In late 1525 and early 1526 Wolsey was busy with various schemes for reforming the royal household, central amongst which was one to separate off the legal work of the Council. The task was to be undertaken by twenty-eight named royal councillors, not of the first rank, together with ‘the residue of the judges’, ‘the remnant of the barons of the exchequer’, the attorney-general, and serjeants-at-law. Some such move was inevitable once the number of cases before the Council rose beyond a certain point: a body whose principal duty was to advise the king on all matters of policy and administration could not allow its time to be dominated by essentially legal matters. Sometime during the 1530s Cromwell was to take the inevitable step of implementing Wolsey’s scheme of ten years earlier.
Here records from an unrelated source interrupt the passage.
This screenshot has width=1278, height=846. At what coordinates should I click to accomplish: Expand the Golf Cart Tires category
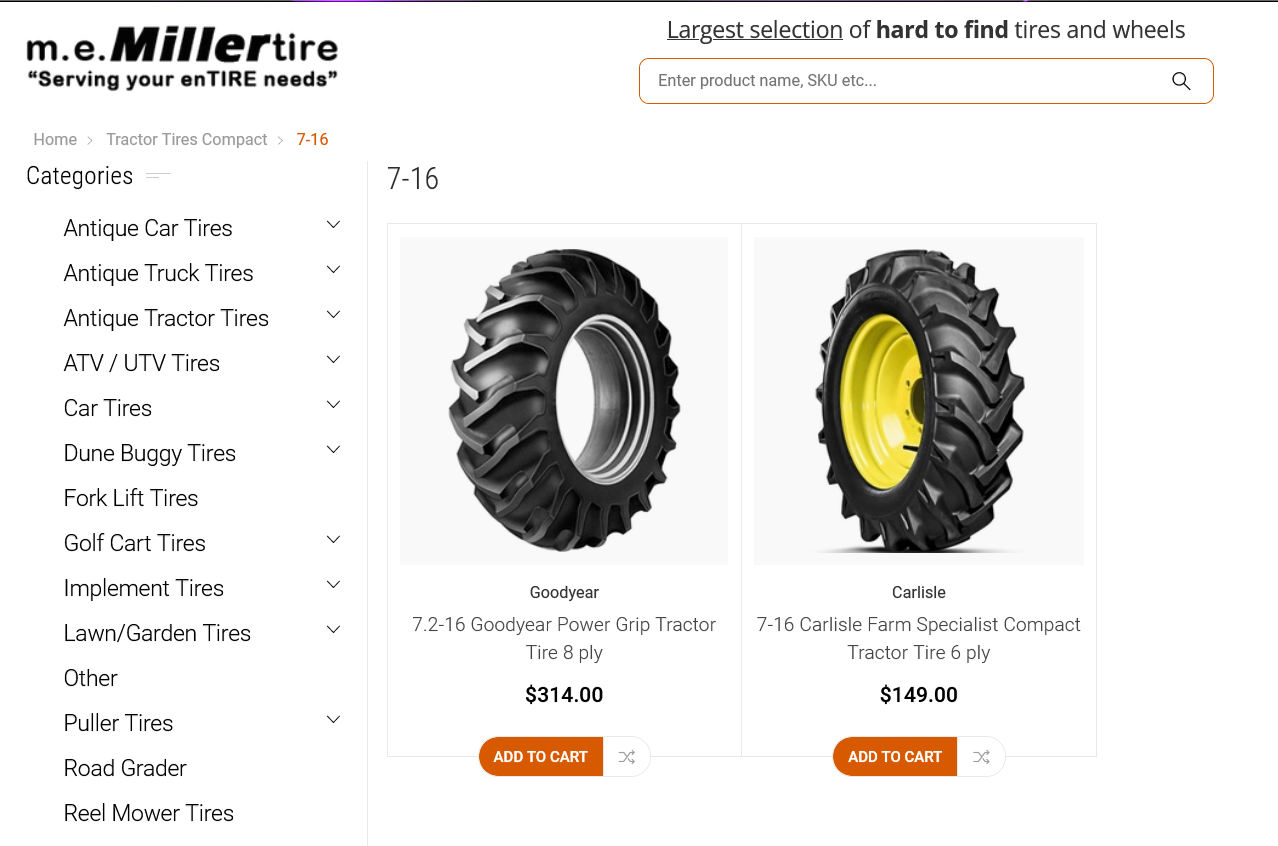[x=334, y=540]
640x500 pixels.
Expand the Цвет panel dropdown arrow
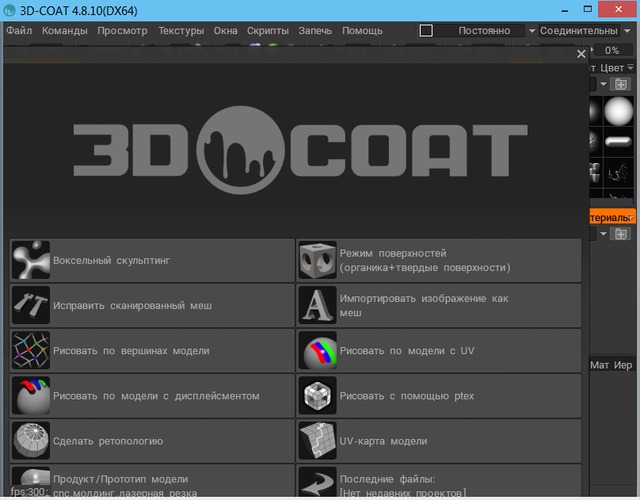(631, 68)
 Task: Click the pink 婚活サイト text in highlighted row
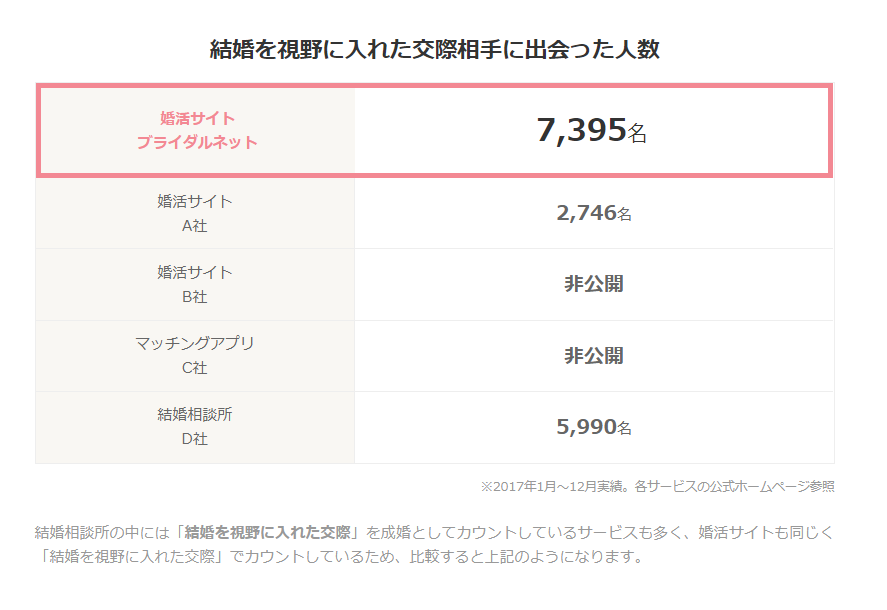tap(197, 118)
A privy council was set up to provide advice on policy and to involve itself in administrative decisions, while the legal work was to continue to be carried out in S
tar Chamber in what was from this date a formal court separate from the Council, though sharing its personnel.47
In 1526 Wolsey drew back from implementing his own scheme, perhaps because, unlike Cromwell, he was himself lord chancellor and it would not so obviously relieve him from the pressure of work. That some relief was needed is suggested by his decision in June 1529 to delegate his work in Chancery to a commission,48 though no doubt the divorce proceedings had a good deal to do with it. Instead of a separation of functions Wolsey hit upon a policy of delegating suits to the localities in which they originated. In May 1526 it was decided to set up commissioners in every shire to deal with these suits. In fact this does not seem to have happened, but cases were sent to the Council in the Marches of Wales, which in the previous year had been reorganized under the titular leadership of the Princess Mary, and to the duke of Richmond’s Council in the North established in that same year. There were other reasons for such a policy. Since one of the problems for litigants was the expense not only of their own journeys to London but also of their witnesses’, the hearing of their case in their own locality should have resulted in cheaper and quicker justice. Nevertheless, the projected reforms of 1525 and 1526, plus the decision in February 1527 to have all ‘minute cases’ (presumably those of relatively little importance) remitted to the assize judges, suggest that this policy of delegating was largely motivated by the desire to limit the amount of time that the Council needed to set aside for legal business. It has been argued that the policy was not a success.49 This may be true, although the lack of any systematic records for Mary’s and Richmond’s Councils makes any assessment almost impossible. Some cases were returned to Star Chamber, the litigants apparently being unwilling to be fobbed off with what they took to be second best. But if this was the case, it only strengthens the view that it was they who wanted the Council in Star Chamber, not the Council, and more specifically Wolsey, who wanted them.